• RECORDS FOR THIS EXERCISE:
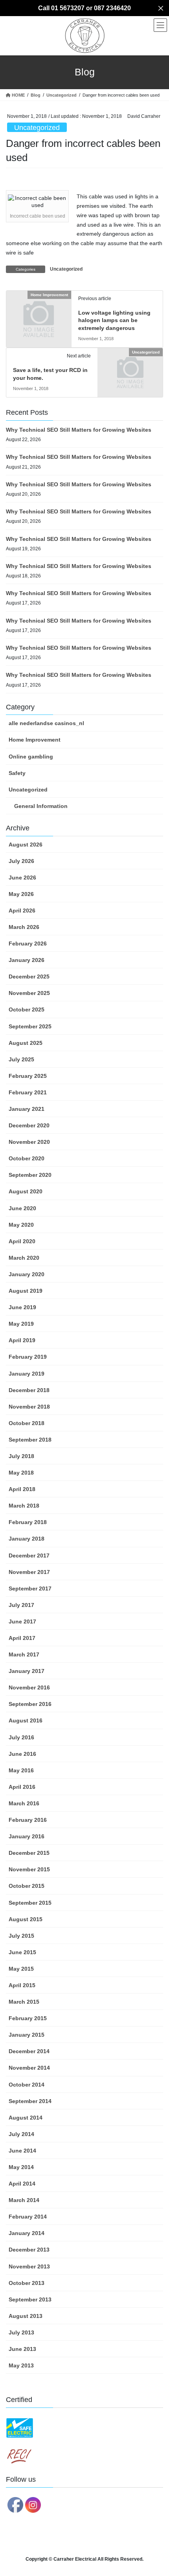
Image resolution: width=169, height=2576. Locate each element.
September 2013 (30, 2299)
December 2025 (29, 976)
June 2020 (22, 1208)
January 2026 (26, 960)
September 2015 (30, 1903)
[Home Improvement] (38, 310)
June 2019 (22, 1307)
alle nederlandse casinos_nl (46, 723)
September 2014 (30, 2101)
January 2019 (26, 1373)
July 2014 (21, 2134)
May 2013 (21, 2365)
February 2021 (28, 1092)
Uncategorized (37, 128)
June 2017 (22, 1621)
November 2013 (29, 2266)
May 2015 (21, 1969)
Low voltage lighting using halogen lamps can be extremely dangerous (114, 320)
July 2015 (21, 1936)
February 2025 (28, 1076)
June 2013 (22, 2349)
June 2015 (22, 1952)
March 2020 (24, 1258)
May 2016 (21, 1770)
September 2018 (30, 1439)
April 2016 (22, 1787)
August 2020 (25, 1191)
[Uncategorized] (130, 368)
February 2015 (28, 2018)
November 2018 (29, 1406)
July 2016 (21, 1737)
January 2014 (26, 2233)
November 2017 (29, 1572)
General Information (41, 806)
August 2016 (25, 1720)
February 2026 (28, 943)
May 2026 (21, 894)
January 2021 (26, 1109)
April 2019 (22, 1340)
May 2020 (21, 1225)
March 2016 (24, 1803)
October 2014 (26, 2084)
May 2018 (21, 1472)
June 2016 (22, 1754)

• WHAT THE EXERCISE ASKS: The listing above needs to be output again exactly. Don't include the pictures.

• ANSWER TO THIS PROBLEM:
Image resolution: width=169, height=2576. Locate each element.
September 2013 (30, 2299)
December 2025 (29, 976)
June 2020 (22, 1208)
January 2026 (26, 960)
September 2015 (30, 1903)
[Home Improvement] (38, 310)
June 2019 (22, 1307)
alle nederlandse casinos_nl (46, 723)
September 2014 (30, 2101)
January 2019 (26, 1373)
July 2014 (21, 2134)
May 2013 (21, 2365)
February 2021 (28, 1092)
Uncategorized (37, 128)
June 2017 (22, 1621)
November 2013 (29, 2266)
May 2015 (21, 1969)
Low voltage lighting using halogen lamps can be extremely dangerous (114, 320)
July 2015 (21, 1936)
February 2025 (28, 1076)
June 2013 (22, 2349)
June 2015 (22, 1952)
March 2020 (24, 1258)
May 2016 (21, 1770)
September 2018 (30, 1439)
April 2016 (22, 1787)
August 2020 (25, 1191)
[Uncategorized] (130, 368)
February 2015 (28, 2018)
November 2018 (29, 1406)
July 2016 (21, 1737)
January 2014 (26, 2233)
November 2017 (29, 1572)
General Information (41, 806)
August 2016 (25, 1720)
February 2026 (28, 943)
May 2026 (21, 894)
January 2021 (26, 1109)
April 2019 (22, 1340)
May 2020 (21, 1225)
March 2016 (24, 1803)
October 2014 (26, 2084)
May 2018 (21, 1472)
June 2016 (22, 1754)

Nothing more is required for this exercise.